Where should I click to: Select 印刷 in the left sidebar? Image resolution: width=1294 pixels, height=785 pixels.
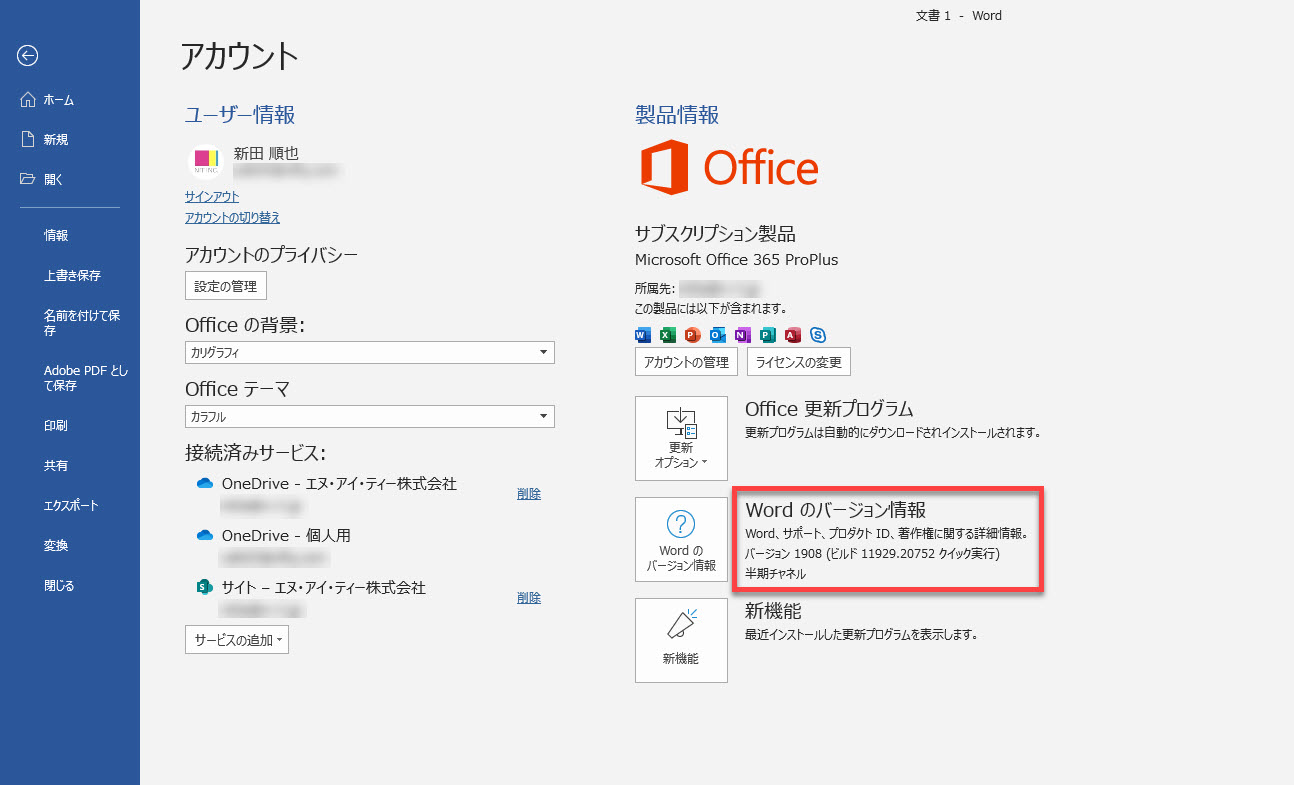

*-*-*

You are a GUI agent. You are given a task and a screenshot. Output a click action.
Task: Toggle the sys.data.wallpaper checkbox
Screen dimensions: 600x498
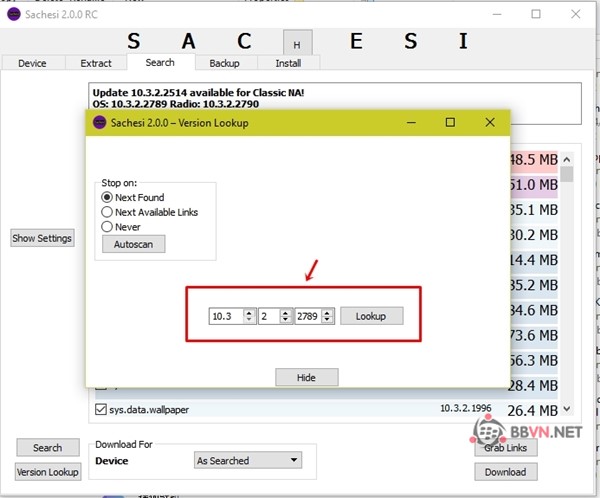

*-*-*

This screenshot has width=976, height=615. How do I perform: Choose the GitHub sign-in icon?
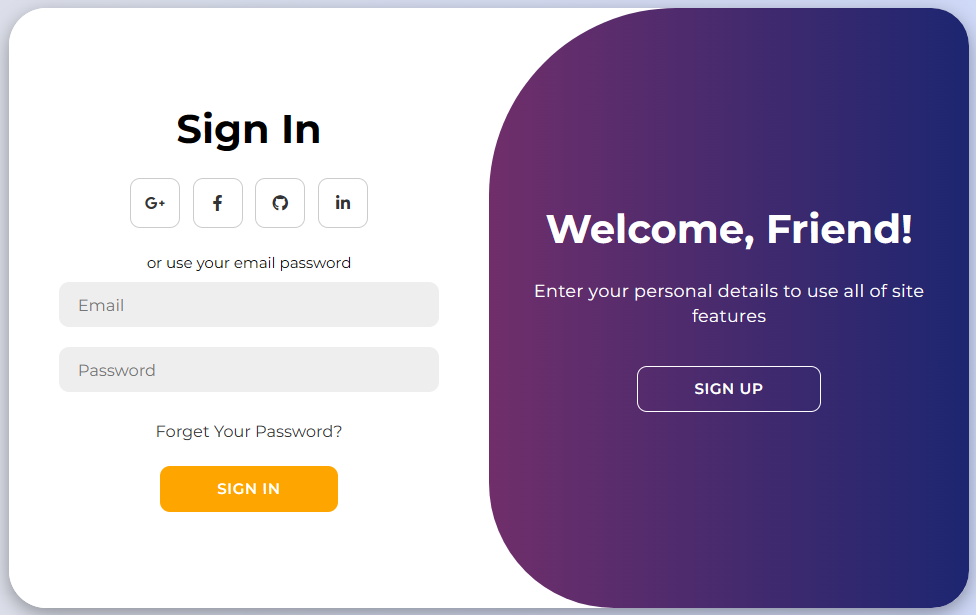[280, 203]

*-*-*

__Exercise__:
All that should be written out is the stretch of lines above between the one holding "You are a GUI" and the one holding "Screen dimensions: 600x498", inclusive, exactly as given.

__The completed task__:
You are a GUI agent. You are given a task and a screenshot. Output a click action.
Task: Toggle the sys.data.wallpaper checkbox
Screen dimensions: 600x498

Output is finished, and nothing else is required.